Anthropic has confirmed that portions of the internal source code for its Claude Code AI coding tool were unintentionally exposed due to a packaging error during a software release.
“Earlier today, a Claude Code release included some internal source code. No sensitive customer data or credentials were involved or exposed,” an Anthropic spokesperson told Expert Insights.
“This was a release packaging issue caused by human error, not a security breach. We’re rolling out measures to prevent this from happening again.”

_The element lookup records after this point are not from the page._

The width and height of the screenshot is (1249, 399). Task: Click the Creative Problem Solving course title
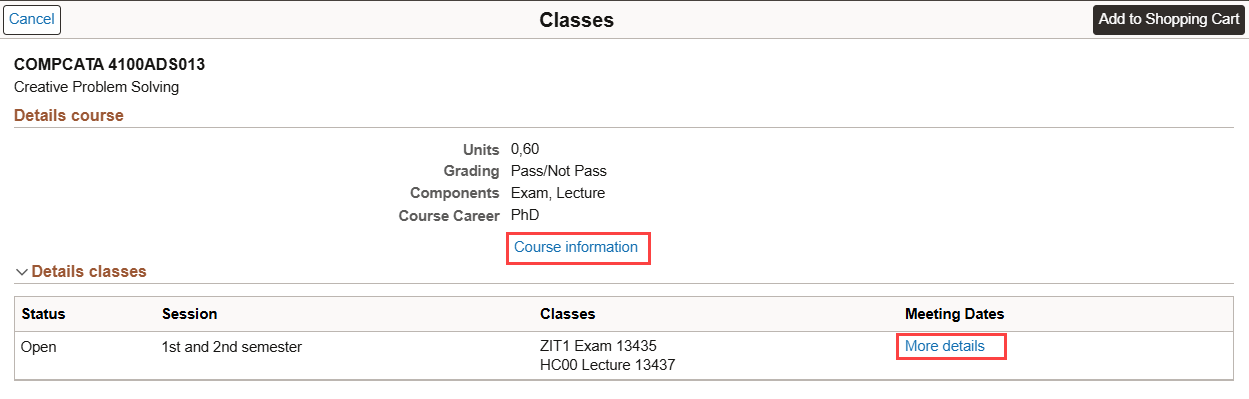point(97,87)
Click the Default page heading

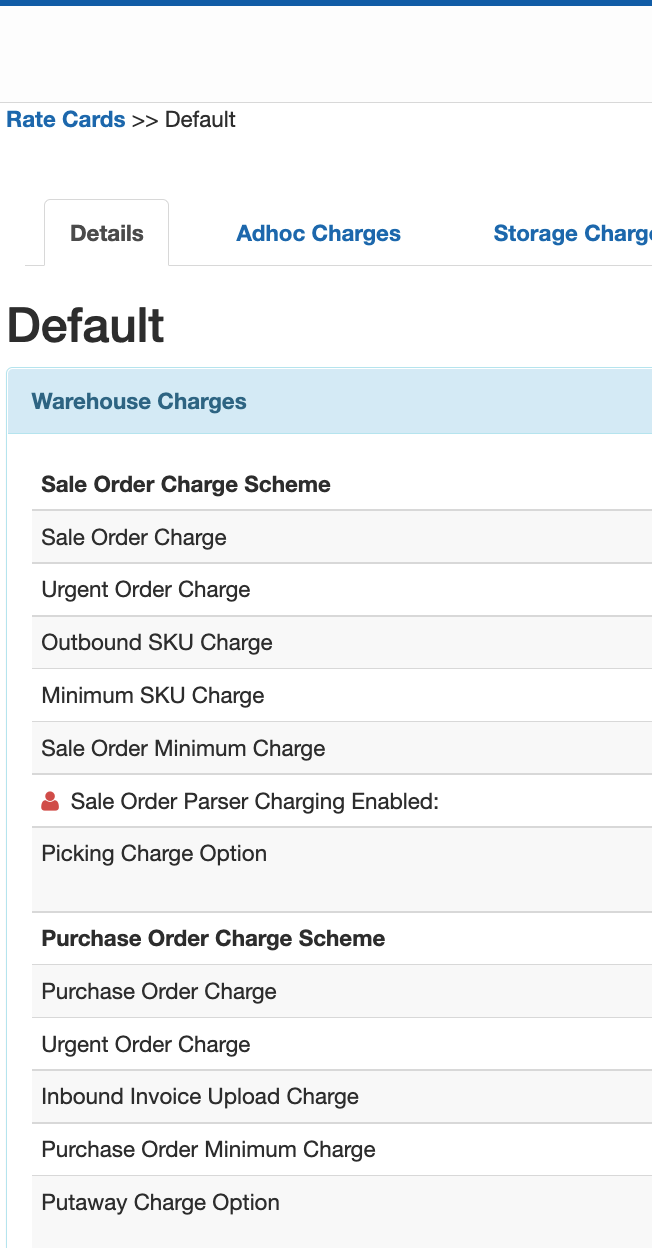[86, 326]
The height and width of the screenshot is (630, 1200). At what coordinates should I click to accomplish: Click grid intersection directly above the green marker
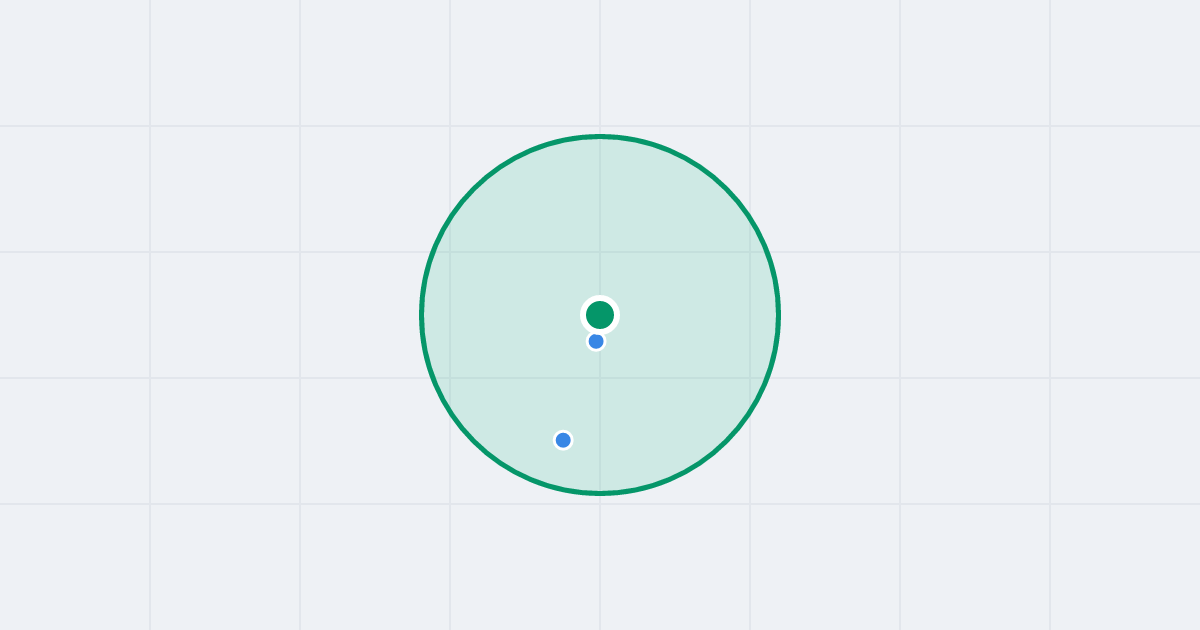click(600, 252)
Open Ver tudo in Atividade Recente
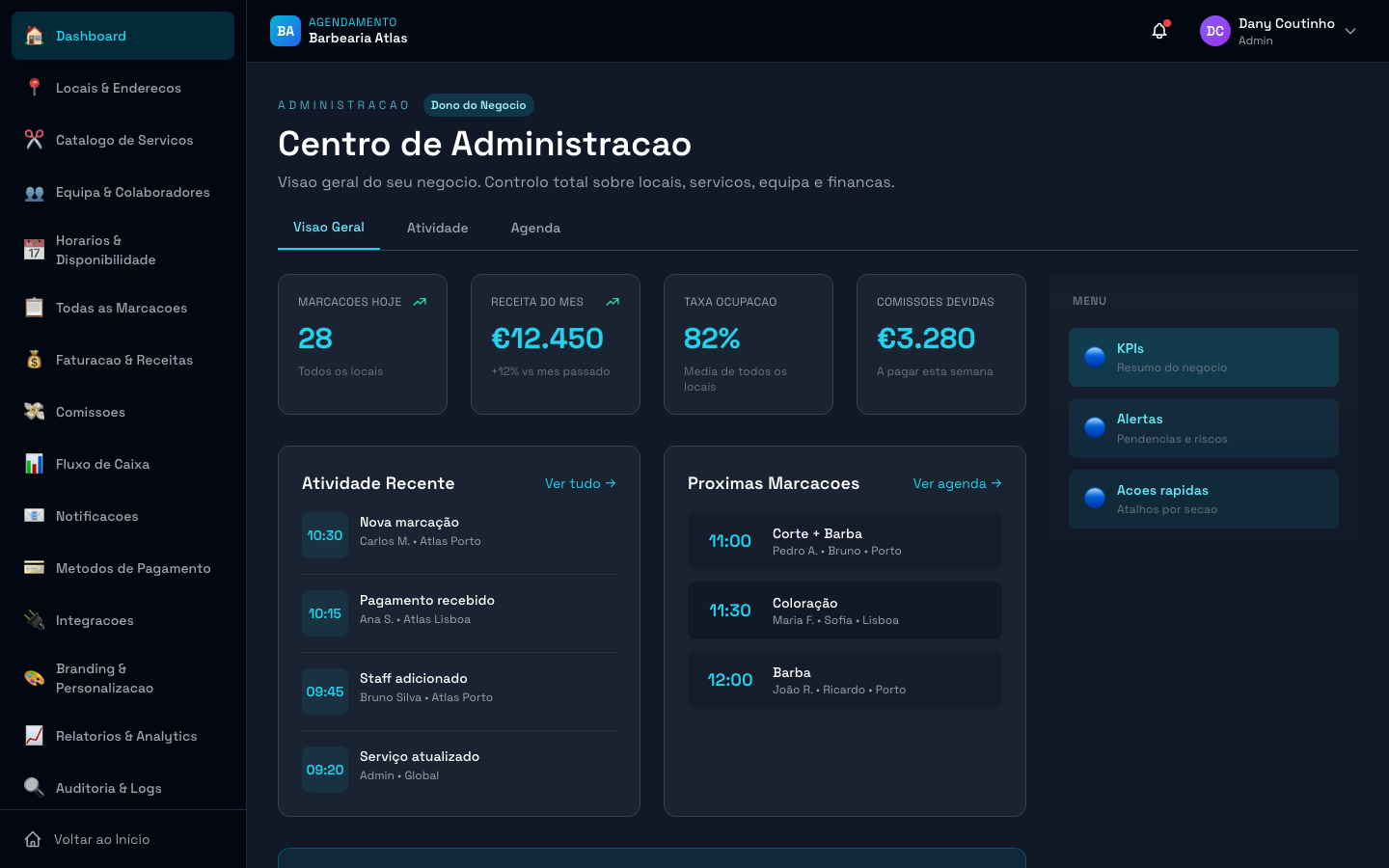The width and height of the screenshot is (1389, 868). [x=581, y=483]
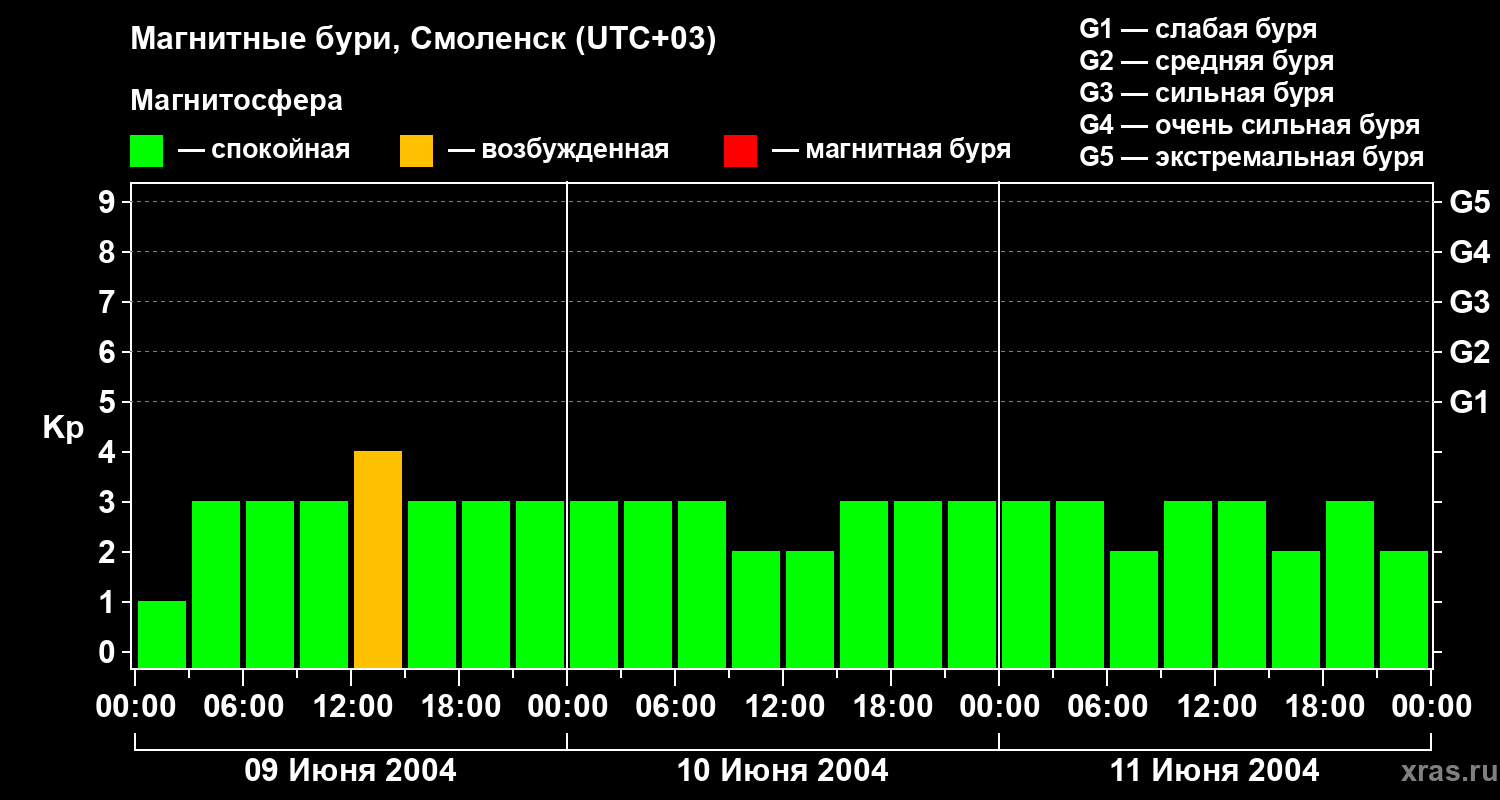Select the orange Kp 4 bar
The height and width of the screenshot is (800, 1500).
click(378, 559)
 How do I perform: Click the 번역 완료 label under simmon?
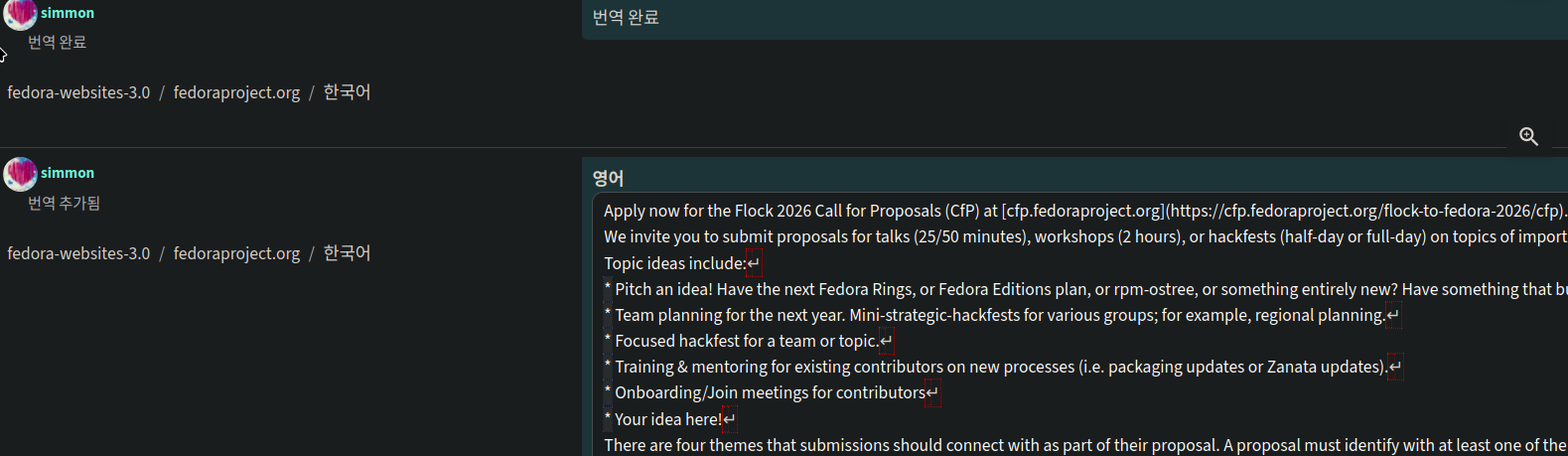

The issue occurred when Claude Code version 2.1.88 was uploaded to the npm registry with an attached source map file. Source maps are used for debugging, enabling devs to trace compiled code back to its un-compiled versions. In this case, the file reportedly exposed large sections of readable TypeScript source code embedded into the distributed package.
The file was quickly discovered by developers, with copies circulating on public repositories within hours. Analysts report that the exposed data included roughly 1,900 files and more than 512,000 lines of code.
Anthropic has since removed the affected package from the npm registry and confirmed it is deploying safeguards to avoid similar release issues in the future.
Internal Features and Security Risks Exposed
Early analysis suggests the leak revealed 44 feature flags tied to unreleased capabilities, including a background automation daemon called KAIROS, as well as task scheduling, browser control, and persistent memory across sessions.
While the firm’s core AI models were not exposed, security professionals warned that source code leaks can still cause meaningful risk. Access to system prompts, dependencies, and internal logic can enable reverse engineering, intellectual property theft, and identification of potential flaws.
This is not the first time Anthropic has made this mistake. A similar source map exposure occurred in February 2025, raising questions about whether the company’s release process has adequate automated checks for development artifacts.
The incident also comes with red flags around software supply chain security. Publishing development artifacts like source maps in production packages can reveal sensitive implementation details, especially in fast-moving AI environments where release cycles are frequent.
For security leaders evaluating AI coding tools, the incident adds a new dimension to vendor risk assessment. Source code leaks from tool vendors can expose the logic and feature roadmap those tools use to interact with your environment. Organizations that have deployed Claude Code should verify they are not running version 2.1.88, and consider whether AI tool vendors should be subject to the same software supply chain vetting applied to other third-party code dependencies.